Viceroy, which describes itself on its website simply as “a group of individuals that see the world differently” tweeted on Tuesday that it does not comment on any of its reports prior to publication.

“As stated, we are working on European, South African and US names for Q1 2018. We will not disclose any further details until publication,” it said. 

Petri Redelinghuys, trader and founder of Herenya Capital Advisors, explained that, following the Steinhoff fallout and confirmation from Viceroy that it was gunning for more companies with exposure in SA and Europe, investors and asset managers were going through companies to identify risk factors. 

“No one knows exactly when (the report) will be released or which companies are involved.
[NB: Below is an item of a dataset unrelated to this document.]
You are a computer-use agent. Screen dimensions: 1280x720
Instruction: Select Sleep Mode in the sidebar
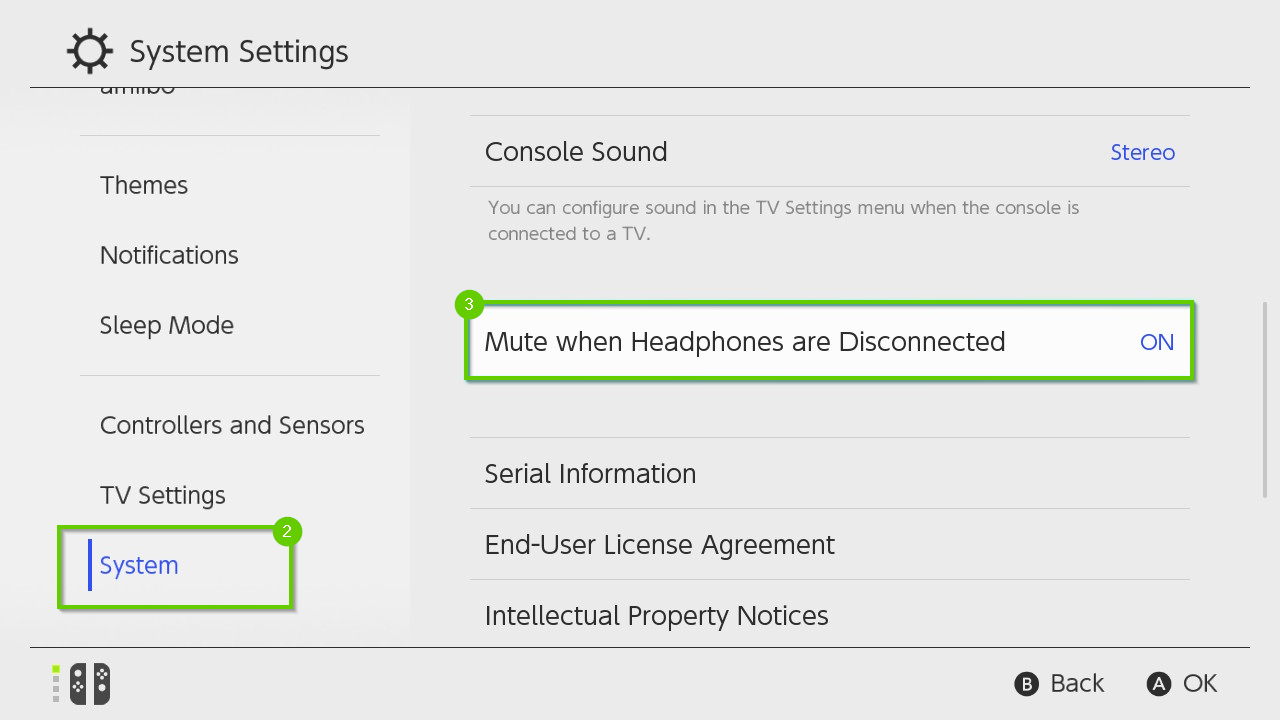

What happens is that people are looking through companies with exposure to SA and Europe,” he explained. 

He said investors were looking out for companies with a lot of debt, which had funded acquisitions via debt, and had made acquisitions outside of SA. If they find anything to be suspicious of, they sell off, he explained.
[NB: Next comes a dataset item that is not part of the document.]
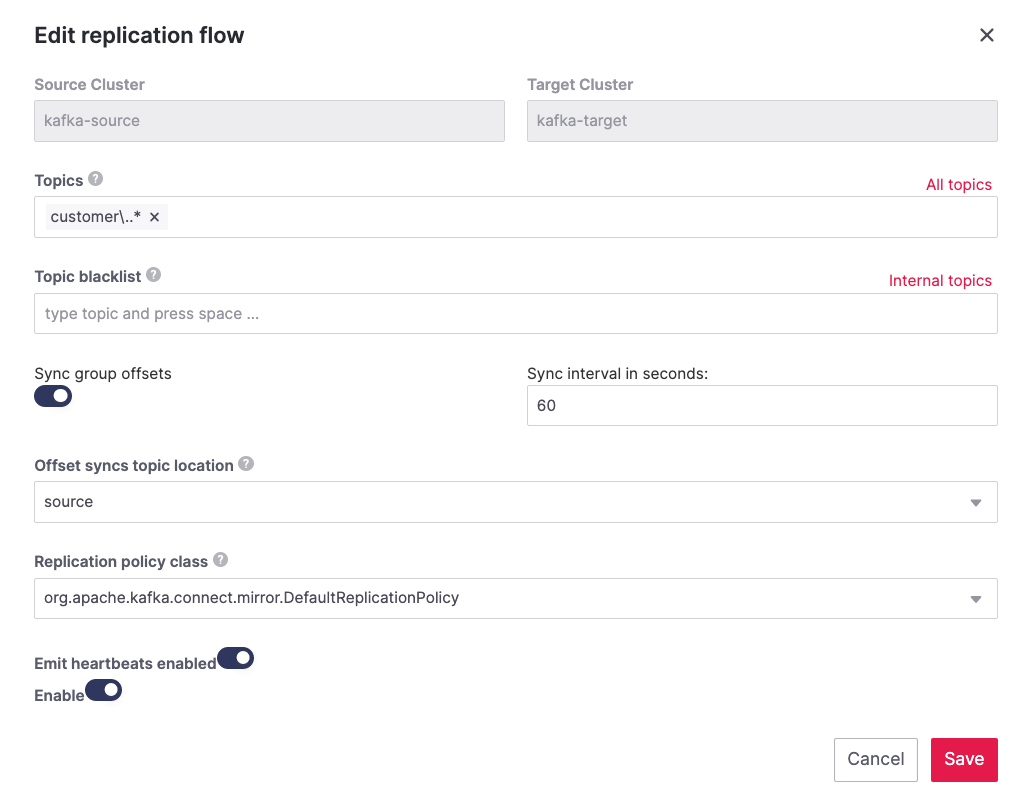Image resolution: width=1029 pixels, height=806 pixels.
Task: Select the Internal topics link
Action: click(940, 280)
“The whole sell-off is driven by panic,” said Redelinghuys. “People are speculating about which is the next target. This is good, forcing the market to look at stocks and understand them.”

Simon Brown, founder and director of investment website JustOneLap.com, told Fin24 on Thursday that it was “comical and weird how quickly the traders are panicking”.

“I don’t think it is merited as one has no idea at this point which stock (Viceroy) referred to.”

Estienne de Klerk, executive director at Growthpoint, meanwhile, told Fin24 that property stocks had a little run in December. This was due to the impact of things like the ANC election conference and the reduction in bond yields, which drove strong sentiment. 

De Klerk said it was important to keep in mind that the recent weakness is not entirely across the board.

“I think the very low yielding stocks have been more impacted,” said De Klerk.